**TO DO**: Copy the material below line for line, leaving every character unchanged.

Dataset excerpt:
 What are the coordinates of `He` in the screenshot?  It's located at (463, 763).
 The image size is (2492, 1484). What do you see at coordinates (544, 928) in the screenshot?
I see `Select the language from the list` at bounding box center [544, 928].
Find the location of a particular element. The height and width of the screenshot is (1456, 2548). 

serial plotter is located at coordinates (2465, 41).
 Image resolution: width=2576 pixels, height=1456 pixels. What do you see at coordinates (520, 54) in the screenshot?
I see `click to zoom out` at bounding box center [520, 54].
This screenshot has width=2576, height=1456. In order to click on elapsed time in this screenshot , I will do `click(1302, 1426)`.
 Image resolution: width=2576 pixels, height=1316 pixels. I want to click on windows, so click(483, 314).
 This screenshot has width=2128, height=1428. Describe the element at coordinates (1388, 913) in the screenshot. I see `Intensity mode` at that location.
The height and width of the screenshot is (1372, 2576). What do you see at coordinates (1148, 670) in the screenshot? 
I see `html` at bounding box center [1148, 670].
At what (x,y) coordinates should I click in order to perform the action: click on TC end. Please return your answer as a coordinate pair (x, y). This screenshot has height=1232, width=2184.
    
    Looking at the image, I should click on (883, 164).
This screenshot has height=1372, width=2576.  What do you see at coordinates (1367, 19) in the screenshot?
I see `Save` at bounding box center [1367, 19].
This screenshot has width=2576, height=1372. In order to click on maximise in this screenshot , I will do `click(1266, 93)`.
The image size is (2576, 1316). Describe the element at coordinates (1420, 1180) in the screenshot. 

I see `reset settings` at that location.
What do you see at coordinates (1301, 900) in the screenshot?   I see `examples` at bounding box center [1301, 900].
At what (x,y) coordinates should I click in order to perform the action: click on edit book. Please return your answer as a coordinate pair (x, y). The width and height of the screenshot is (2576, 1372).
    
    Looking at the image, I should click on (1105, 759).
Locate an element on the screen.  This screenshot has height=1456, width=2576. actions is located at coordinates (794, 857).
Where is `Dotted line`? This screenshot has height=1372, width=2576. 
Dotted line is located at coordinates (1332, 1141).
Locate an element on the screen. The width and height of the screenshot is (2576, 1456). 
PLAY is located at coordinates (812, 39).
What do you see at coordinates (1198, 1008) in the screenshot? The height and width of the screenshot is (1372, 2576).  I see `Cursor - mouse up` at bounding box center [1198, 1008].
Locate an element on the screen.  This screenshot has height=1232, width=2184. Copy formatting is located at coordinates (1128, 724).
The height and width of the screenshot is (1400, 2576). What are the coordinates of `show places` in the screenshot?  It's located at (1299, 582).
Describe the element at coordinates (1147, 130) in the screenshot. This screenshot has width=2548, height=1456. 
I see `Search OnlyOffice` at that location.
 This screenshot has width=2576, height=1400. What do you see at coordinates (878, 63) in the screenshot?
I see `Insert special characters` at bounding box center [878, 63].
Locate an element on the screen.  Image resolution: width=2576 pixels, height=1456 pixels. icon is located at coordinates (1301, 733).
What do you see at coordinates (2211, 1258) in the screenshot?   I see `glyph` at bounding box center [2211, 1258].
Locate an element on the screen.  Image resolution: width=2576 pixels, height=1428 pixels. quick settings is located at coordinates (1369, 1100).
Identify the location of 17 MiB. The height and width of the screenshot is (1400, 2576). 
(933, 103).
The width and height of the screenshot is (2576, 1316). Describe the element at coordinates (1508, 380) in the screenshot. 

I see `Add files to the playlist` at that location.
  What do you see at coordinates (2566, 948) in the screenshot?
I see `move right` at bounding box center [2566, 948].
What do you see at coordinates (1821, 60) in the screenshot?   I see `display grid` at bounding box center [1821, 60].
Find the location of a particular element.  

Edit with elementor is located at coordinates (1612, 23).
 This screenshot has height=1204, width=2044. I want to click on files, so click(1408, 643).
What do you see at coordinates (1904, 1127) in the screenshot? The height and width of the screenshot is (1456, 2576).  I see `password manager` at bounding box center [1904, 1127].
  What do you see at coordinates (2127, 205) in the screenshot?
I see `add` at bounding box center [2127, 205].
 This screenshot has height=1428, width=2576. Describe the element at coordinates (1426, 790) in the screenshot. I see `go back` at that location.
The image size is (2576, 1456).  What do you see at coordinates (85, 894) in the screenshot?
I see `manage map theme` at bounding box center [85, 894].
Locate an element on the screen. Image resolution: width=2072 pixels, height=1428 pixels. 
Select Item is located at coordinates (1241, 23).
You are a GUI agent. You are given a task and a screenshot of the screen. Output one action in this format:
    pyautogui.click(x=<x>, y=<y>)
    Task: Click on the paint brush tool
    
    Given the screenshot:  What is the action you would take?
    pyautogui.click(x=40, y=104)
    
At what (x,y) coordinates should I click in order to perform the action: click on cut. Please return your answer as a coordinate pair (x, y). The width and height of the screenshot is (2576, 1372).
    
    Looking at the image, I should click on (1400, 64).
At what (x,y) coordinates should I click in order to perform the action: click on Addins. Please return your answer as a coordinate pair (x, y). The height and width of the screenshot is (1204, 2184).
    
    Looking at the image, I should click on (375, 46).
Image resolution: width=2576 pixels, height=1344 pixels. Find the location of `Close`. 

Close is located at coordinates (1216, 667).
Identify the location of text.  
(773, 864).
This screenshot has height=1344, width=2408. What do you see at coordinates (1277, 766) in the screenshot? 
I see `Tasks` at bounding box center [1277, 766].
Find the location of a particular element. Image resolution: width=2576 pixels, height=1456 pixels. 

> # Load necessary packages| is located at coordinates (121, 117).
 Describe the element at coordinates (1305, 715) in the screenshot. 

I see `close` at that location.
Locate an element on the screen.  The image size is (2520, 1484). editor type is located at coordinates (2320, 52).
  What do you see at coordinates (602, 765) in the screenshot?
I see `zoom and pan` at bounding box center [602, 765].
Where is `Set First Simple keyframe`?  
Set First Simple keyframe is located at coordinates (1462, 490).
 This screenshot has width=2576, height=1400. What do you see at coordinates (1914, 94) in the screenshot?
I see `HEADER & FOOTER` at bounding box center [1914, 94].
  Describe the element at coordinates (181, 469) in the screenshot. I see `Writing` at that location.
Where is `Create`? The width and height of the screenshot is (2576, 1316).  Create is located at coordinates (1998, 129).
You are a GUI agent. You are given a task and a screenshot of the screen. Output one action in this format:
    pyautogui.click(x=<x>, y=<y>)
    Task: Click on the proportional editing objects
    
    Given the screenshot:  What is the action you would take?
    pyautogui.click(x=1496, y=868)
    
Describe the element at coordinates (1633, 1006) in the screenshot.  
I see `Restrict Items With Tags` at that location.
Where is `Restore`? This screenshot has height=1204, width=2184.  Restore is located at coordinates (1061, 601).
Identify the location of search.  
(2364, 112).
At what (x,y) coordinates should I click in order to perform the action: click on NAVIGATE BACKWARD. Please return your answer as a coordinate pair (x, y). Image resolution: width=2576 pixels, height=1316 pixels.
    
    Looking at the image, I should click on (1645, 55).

**SOLUTION TO THE PROBLEM**:
 What are the coordinates of `He` in the screenshot?  It's located at (463, 763).
 The image size is (2492, 1484). What do you see at coordinates (544, 928) in the screenshot?
I see `Select the language from the list` at bounding box center [544, 928].
Find the location of a particular element. The height and width of the screenshot is (1456, 2548). 

serial plotter is located at coordinates (2465, 41).
 Image resolution: width=2576 pixels, height=1456 pixels. What do you see at coordinates (520, 54) in the screenshot?
I see `click to zoom out` at bounding box center [520, 54].
This screenshot has width=2576, height=1456. In order to click on elapsed time in this screenshot , I will do `click(1302, 1426)`.
 Image resolution: width=2576 pixels, height=1316 pixels. I want to click on windows, so click(483, 314).
 This screenshot has width=2128, height=1428. Describe the element at coordinates (1388, 913) in the screenshot. I see `Intensity mode` at that location.
The height and width of the screenshot is (1372, 2576). What do you see at coordinates (1148, 670) in the screenshot? 
I see `html` at bounding box center [1148, 670].
At what (x,y) coordinates should I click in order to perform the action: click on TC end. Please return your answer as a coordinate pair (x, y). This screenshot has height=1232, width=2184.
    
    Looking at the image, I should click on (883, 164).
This screenshot has height=1372, width=2576.  What do you see at coordinates (1367, 19) in the screenshot?
I see `Save` at bounding box center [1367, 19].
This screenshot has width=2576, height=1372. In order to click on maximise in this screenshot , I will do `click(1266, 93)`.
The image size is (2576, 1316). Describe the element at coordinates (1420, 1180) in the screenshot. 

I see `reset settings` at that location.
What do you see at coordinates (1301, 900) in the screenshot?   I see `examples` at bounding box center [1301, 900].
At what (x,y) coordinates should I click in order to perform the action: click on edit book. Please return your answer as a coordinate pair (x, y). The width and height of the screenshot is (2576, 1372).
    
    Looking at the image, I should click on (1105, 759).
Locate an element on the screen.  This screenshot has height=1456, width=2576. actions is located at coordinates (794, 857).
Where is `Dotted line`? This screenshot has height=1372, width=2576. 
Dotted line is located at coordinates (1332, 1141).
Locate an element on the screen. The width and height of the screenshot is (2576, 1456). 
PLAY is located at coordinates (812, 39).
What do you see at coordinates (1198, 1008) in the screenshot? The height and width of the screenshot is (1372, 2576).  I see `Cursor - mouse up` at bounding box center [1198, 1008].
Locate an element on the screen.  This screenshot has height=1232, width=2184. Copy formatting is located at coordinates (1128, 724).
The height and width of the screenshot is (1400, 2576). What are the coordinates of `show places` in the screenshot?  It's located at (1299, 582).
Describe the element at coordinates (1147, 130) in the screenshot. This screenshot has width=2548, height=1456. 
I see `Search OnlyOffice` at that location.
 This screenshot has width=2576, height=1400. What do you see at coordinates (878, 63) in the screenshot?
I see `Insert special characters` at bounding box center [878, 63].
Locate an element on the screen.  Image resolution: width=2576 pixels, height=1456 pixels. icon is located at coordinates (1301, 733).
What do you see at coordinates (2211, 1258) in the screenshot?   I see `glyph` at bounding box center [2211, 1258].
Locate an element on the screen.  Image resolution: width=2576 pixels, height=1428 pixels. quick settings is located at coordinates (1369, 1100).
Identify the location of 17 MiB. The height and width of the screenshot is (1400, 2576). 
(933, 103).
The width and height of the screenshot is (2576, 1316). Describe the element at coordinates (1508, 380) in the screenshot. 

I see `Add files to the playlist` at that location.
  What do you see at coordinates (2566, 948) in the screenshot?
I see `move right` at bounding box center [2566, 948].
What do you see at coordinates (1821, 60) in the screenshot?   I see `display grid` at bounding box center [1821, 60].
Find the location of a particular element.  

Edit with elementor is located at coordinates (1612, 23).
 This screenshot has height=1204, width=2044. I want to click on files, so click(1408, 643).
What do you see at coordinates (1904, 1127) in the screenshot? The height and width of the screenshot is (1456, 2576).  I see `password manager` at bounding box center [1904, 1127].
  What do you see at coordinates (2127, 205) in the screenshot?
I see `add` at bounding box center [2127, 205].
 This screenshot has height=1428, width=2576. Describe the element at coordinates (1426, 790) in the screenshot. I see `go back` at that location.
The image size is (2576, 1456).  What do you see at coordinates (85, 894) in the screenshot?
I see `manage map theme` at bounding box center [85, 894].
Locate an element on the screen. Image resolution: width=2072 pixels, height=1428 pixels. 
Select Item is located at coordinates (1241, 23).
You are a GUI agent. You are given a task and a screenshot of the screen. Output one action in this format:
    pyautogui.click(x=<x>, y=<y>)
    Task: Click on the paint brush tool
    
    Given the screenshot:  What is the action you would take?
    pyautogui.click(x=40, y=104)
    
At what (x,y) coordinates should I click in order to perform the action: click on cut. Please return your answer as a coordinate pair (x, y). The width and height of the screenshot is (2576, 1372).
    
    Looking at the image, I should click on (1400, 64).
At what (x,y) coordinates should I click in order to perform the action: click on Addins. Please return your answer as a coordinate pair (x, y). The height and width of the screenshot is (1204, 2184).
    
    Looking at the image, I should click on (375, 46).
Image resolution: width=2576 pixels, height=1344 pixels. Find the location of `Close`. 

Close is located at coordinates (1216, 667).
Identify the location of text.  
(773, 864).
This screenshot has height=1344, width=2408. What do you see at coordinates (1277, 766) in the screenshot? 
I see `Tasks` at bounding box center [1277, 766].
Find the location of a particular element. Image resolution: width=2576 pixels, height=1456 pixels. 

> # Load necessary packages| is located at coordinates (121, 117).
 Describe the element at coordinates (1305, 715) in the screenshot. 

I see `close` at that location.
Locate an element on the screen.  The image size is (2520, 1484). editor type is located at coordinates (2320, 52).
  What do you see at coordinates (602, 765) in the screenshot?
I see `zoom and pan` at bounding box center [602, 765].
Where is `Set First Simple keyframe`?  
Set First Simple keyframe is located at coordinates (1462, 490).
 This screenshot has width=2576, height=1400. What do you see at coordinates (1914, 94) in the screenshot?
I see `HEADER & FOOTER` at bounding box center [1914, 94].
  Describe the element at coordinates (181, 469) in the screenshot. I see `Writing` at that location.
Where is `Create`? The width and height of the screenshot is (2576, 1316).  Create is located at coordinates (1998, 129).
You are a GUI agent. You are given a task and a screenshot of the screen. Output one action in this format:
    pyautogui.click(x=<x>, y=<y>)
    Task: Click on the proportional editing objects
    
    Given the screenshot:  What is the action you would take?
    pyautogui.click(x=1496, y=868)
    
Describe the element at coordinates (1633, 1006) in the screenshot.  
I see `Restrict Items With Tags` at that location.
Where is `Restore`? This screenshot has height=1204, width=2184.  Restore is located at coordinates (1061, 601).
Identify the location of search.  
(2364, 112).
At what (x,y) coordinates should I click in order to perform the action: click on NAVIGATE BACKWARD. Please return your answer as a coordinate pair (x, y). Image resolution: width=2576 pixels, height=1316 pixels.
    
    Looking at the image, I should click on (1645, 55).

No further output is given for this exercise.